World AIDS Awareness Week will begin Monday, Nov. 28, with a 7 p.m. closing event for two art exhibits that have been displayed in the Wilbur Cross Gallery throughout November.
The exhibits include photos that British war photojournalist Don McCullin took for Christian Aid, documenting the lives of people with HIV and AIDS in Africa before and after the introduction of antiretroviral therapy. The exhibit in the Wilbur Cross Gallery includes his photos displayed on a television screen in
a continuous loop, alongside another TV showing a documentary about McCullin’s photo projects, called Cold Heaven and Life Interrupted.
The other exhibit, A View from the Inside, includes a dozen “talking murals” made by inmates at the Osborne Correctional Facility in Somers, Conn., illustrating the effects HIV and AIDS has had on their lives or the lives of family and friends with the disease.
In addition to these exhibits, a 12-foot by 12-foot section of the national AIDS quilt will be on display in the entrance of the Student Union all week.

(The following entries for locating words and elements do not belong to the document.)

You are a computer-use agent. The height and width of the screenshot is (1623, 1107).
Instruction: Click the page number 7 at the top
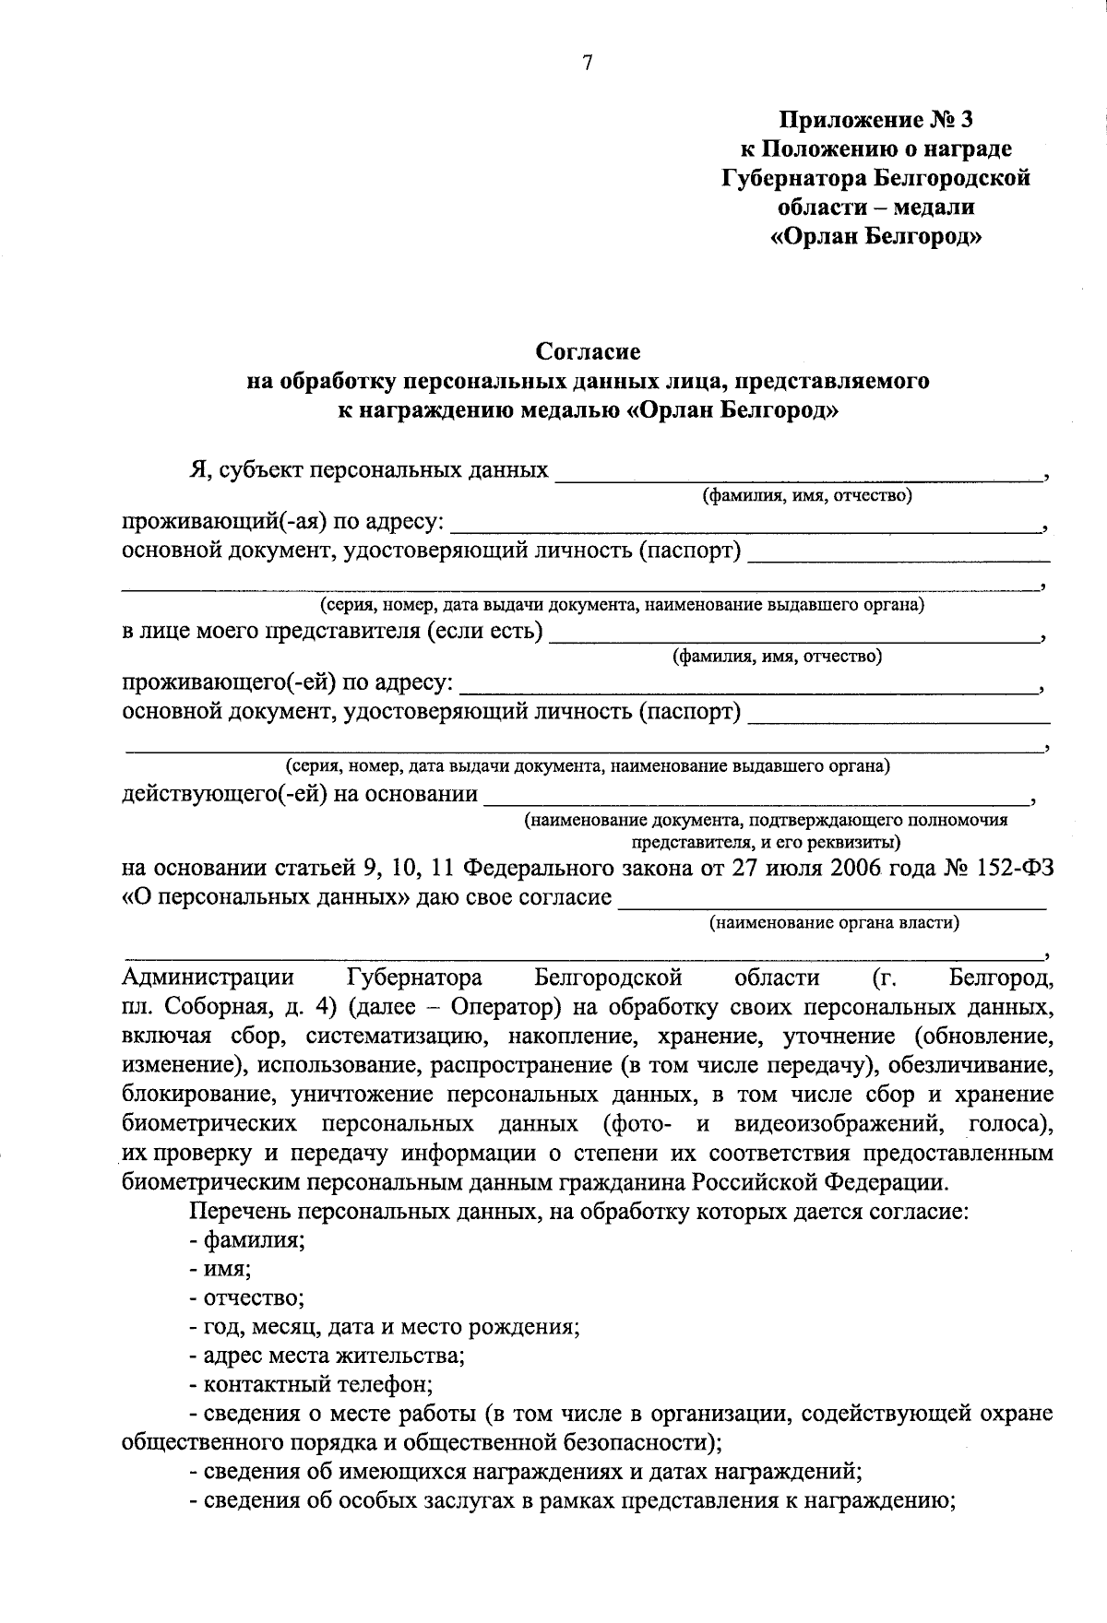tap(588, 63)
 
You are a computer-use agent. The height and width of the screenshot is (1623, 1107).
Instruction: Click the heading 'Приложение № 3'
tap(875, 120)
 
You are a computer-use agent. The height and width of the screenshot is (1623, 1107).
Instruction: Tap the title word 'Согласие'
tap(588, 351)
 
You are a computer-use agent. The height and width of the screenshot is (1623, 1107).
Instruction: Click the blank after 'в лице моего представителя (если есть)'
tap(792, 634)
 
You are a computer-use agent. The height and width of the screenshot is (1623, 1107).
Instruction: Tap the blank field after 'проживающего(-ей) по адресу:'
tap(747, 685)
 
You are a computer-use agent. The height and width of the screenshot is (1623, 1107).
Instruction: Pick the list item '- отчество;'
tap(246, 1298)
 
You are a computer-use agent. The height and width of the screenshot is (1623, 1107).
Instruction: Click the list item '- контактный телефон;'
tap(311, 1385)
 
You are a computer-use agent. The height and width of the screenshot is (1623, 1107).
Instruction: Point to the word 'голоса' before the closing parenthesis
tap(1006, 1124)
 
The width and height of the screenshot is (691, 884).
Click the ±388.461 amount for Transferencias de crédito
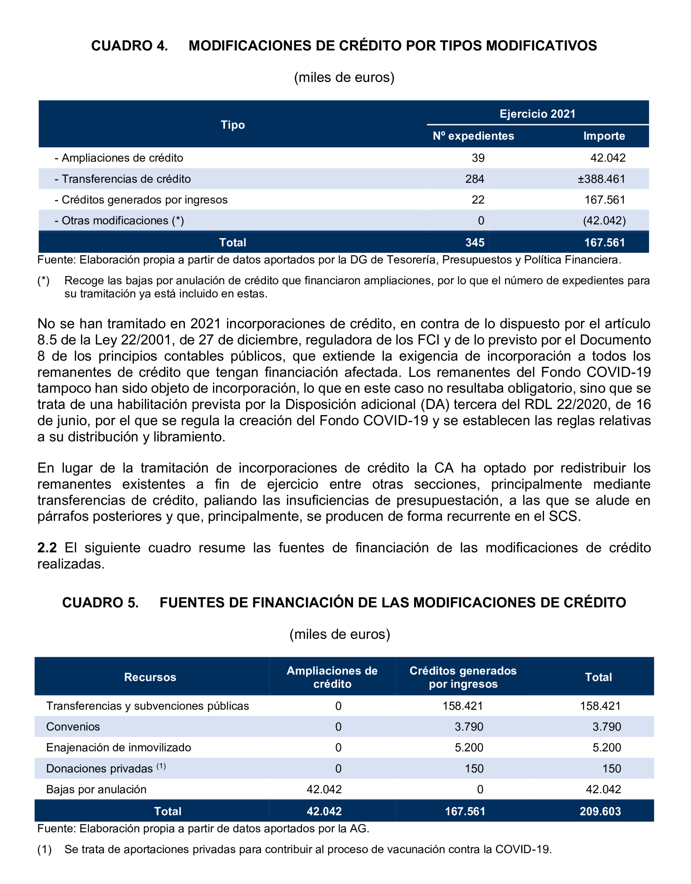click(x=601, y=179)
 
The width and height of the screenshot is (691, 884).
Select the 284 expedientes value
click(x=475, y=179)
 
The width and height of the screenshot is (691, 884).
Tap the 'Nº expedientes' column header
click(x=473, y=136)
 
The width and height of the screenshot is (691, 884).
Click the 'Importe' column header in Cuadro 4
click(x=604, y=136)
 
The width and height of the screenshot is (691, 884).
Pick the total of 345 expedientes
click(x=475, y=243)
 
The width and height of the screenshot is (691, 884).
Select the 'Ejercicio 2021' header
click(x=537, y=114)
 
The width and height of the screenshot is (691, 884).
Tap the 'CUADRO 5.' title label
click(x=100, y=603)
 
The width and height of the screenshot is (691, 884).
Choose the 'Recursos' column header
click(x=150, y=677)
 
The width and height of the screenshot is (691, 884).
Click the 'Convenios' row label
click(x=73, y=727)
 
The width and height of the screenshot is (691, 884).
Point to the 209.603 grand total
click(x=600, y=811)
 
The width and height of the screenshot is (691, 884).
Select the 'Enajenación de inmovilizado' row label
click(x=119, y=747)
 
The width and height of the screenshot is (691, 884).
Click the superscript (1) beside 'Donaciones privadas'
click(x=161, y=766)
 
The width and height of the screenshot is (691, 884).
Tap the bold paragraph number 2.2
click(x=47, y=548)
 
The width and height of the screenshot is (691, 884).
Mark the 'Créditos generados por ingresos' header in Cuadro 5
click(x=463, y=677)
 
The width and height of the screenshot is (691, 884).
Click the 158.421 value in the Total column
click(x=600, y=706)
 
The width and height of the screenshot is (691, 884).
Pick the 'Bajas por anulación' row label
click(x=96, y=789)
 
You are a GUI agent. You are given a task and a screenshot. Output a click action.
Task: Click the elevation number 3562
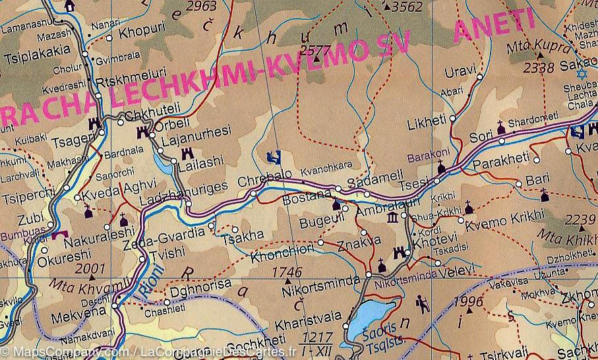pos(406,7)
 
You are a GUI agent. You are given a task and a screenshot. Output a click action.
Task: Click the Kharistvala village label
pos(305,325)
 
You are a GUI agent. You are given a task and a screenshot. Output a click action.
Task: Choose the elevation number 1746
pos(287,272)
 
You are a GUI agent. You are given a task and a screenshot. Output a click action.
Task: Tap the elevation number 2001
pos(90,268)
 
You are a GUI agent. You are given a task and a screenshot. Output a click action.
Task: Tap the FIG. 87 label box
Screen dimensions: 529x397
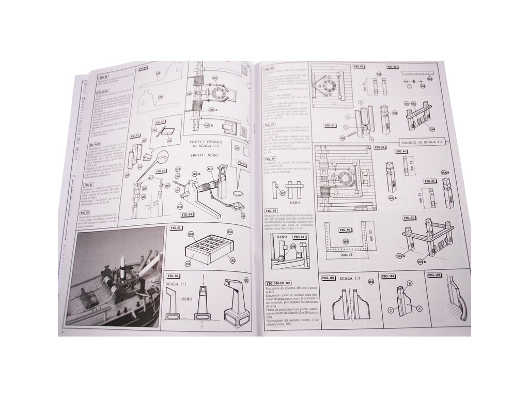[176, 228]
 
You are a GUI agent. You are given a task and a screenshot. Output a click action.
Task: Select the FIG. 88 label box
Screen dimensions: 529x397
[176, 276]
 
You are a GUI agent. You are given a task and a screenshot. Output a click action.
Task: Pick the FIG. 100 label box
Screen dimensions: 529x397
[328, 278]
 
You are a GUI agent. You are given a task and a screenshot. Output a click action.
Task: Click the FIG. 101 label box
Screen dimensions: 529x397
[389, 277]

On Wednesday, Nov. 30, there will be a screening of the documentary State of Denial, which shows the obstacles to HIV and AIDS prevention and treatment in South Africa. The screening begins at 7 p.m. in the Student Union Theatre. State of Denial will be introduced by film director Elaine Epstein, who also will answer questions about the film after the screening.
Seth Kalichman, a professor of social psychology and a principal investigator at the University’s Center for Health/HIV Intervention and Prevention, also will answer questions based on his work developing culturally appropriate HIV and AIDS prevention programs in South Africa.

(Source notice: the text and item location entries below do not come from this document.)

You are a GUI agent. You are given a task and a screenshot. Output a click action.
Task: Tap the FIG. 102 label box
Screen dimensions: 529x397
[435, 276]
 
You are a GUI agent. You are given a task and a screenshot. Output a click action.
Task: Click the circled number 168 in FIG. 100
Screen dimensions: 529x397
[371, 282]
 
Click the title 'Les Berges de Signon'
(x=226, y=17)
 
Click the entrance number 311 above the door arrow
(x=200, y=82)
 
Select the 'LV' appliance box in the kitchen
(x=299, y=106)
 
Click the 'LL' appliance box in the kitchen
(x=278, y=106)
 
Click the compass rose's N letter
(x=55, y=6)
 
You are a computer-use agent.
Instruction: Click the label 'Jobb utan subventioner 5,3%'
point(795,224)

The week of activities will conclude on Thursday, Dec. 1, with “A Day without Art” at the William Benton Museum of Art and an evening candlelight vigil procession.
The vigil starts at 6:45 p.m. in the Student Union lobby and ends at the Benton Museum at 7 p.m.
During the Benton Museum’s “A Day without Art,” a selection of paintings in the four gallery spaces will be covered with black shrouds to honor artists lost to AIDS.
The shrouds will be removed at 7 p.m. when the candlelight vigil procession arrives at the museum.
Museum director Sal Scalora will then give a brief talk about the significance of “A Day without Art,” followed by a 25-minute concert by the Voices of Freedom gospel choir.
Sponsors for the awareness week include the Center for Health/HIV Intervention and Prevention, the Hillel Foundation, the William Benton Museum of Art, the health education unit of Student Health Services, the Human Rights Institute, the UNESCO Chair& Institute for Comparative Human Rights, the National Society of Collegiate Scholars-UConn Chapter, the Design Center, and the five cultural centers on campus.